**Problem requirements**
Print every record exactly as it appears. Leave the pictures out.

Start of Data in this exercise

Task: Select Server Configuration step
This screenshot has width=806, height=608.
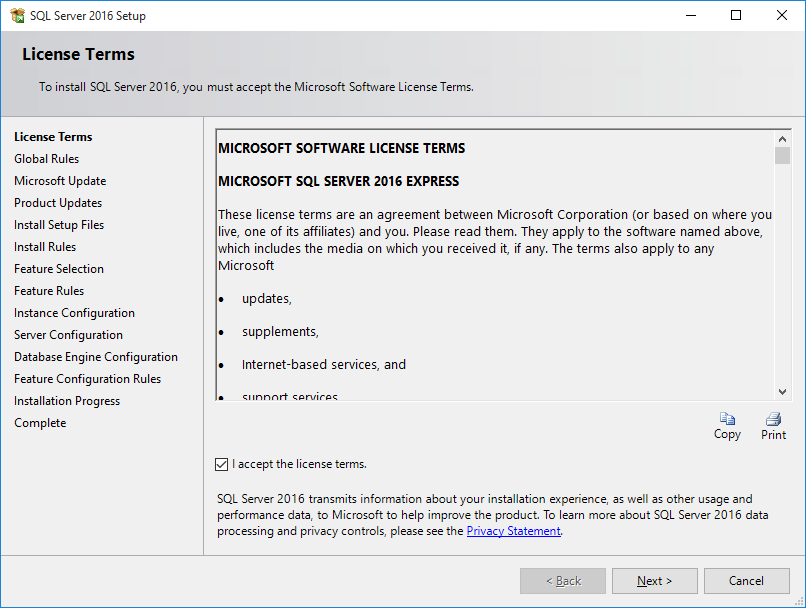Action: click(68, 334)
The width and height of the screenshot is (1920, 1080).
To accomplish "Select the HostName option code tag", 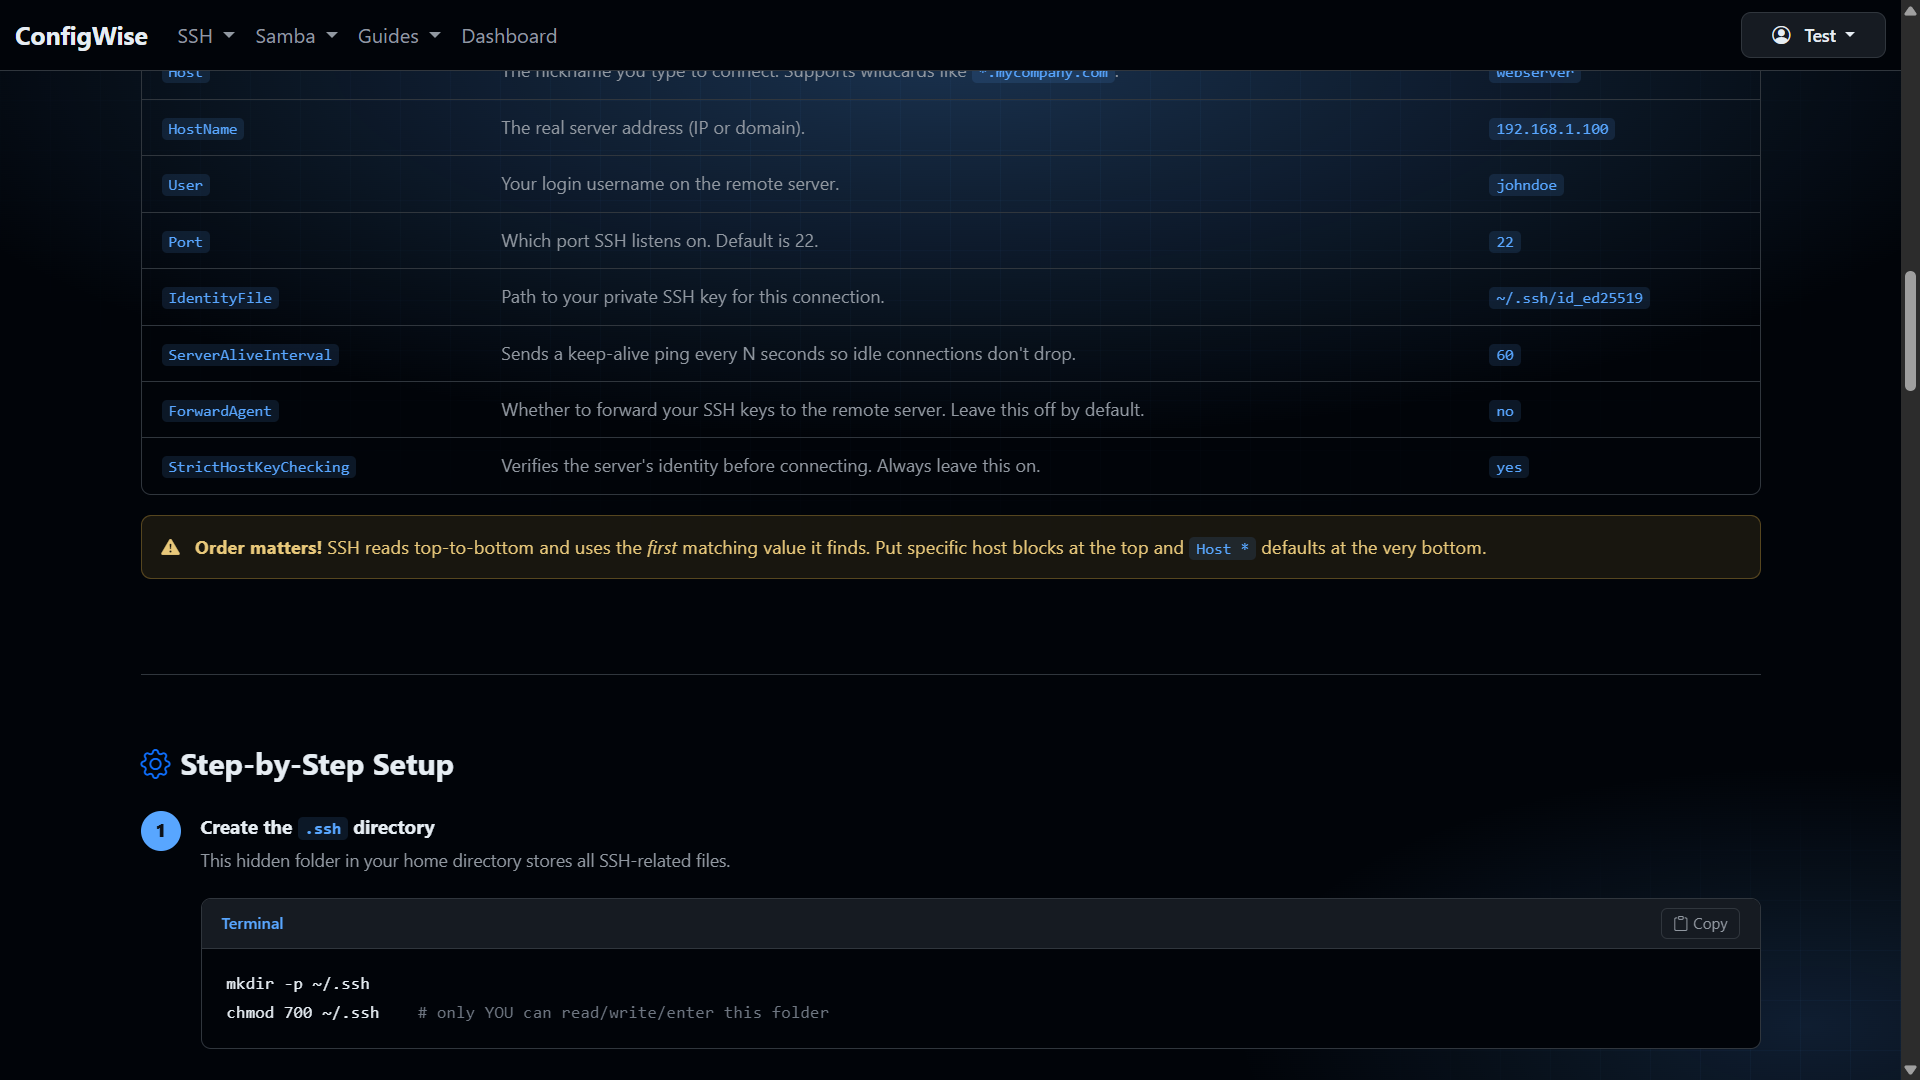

End of Data in this exercise

**Result for this exercise**
Task: Select Server Configuration step
This screenshot has width=806, height=608.
Action: click(68, 334)
The width and height of the screenshot is (1920, 1080).
To accomplish "Select the HostName option code tag", 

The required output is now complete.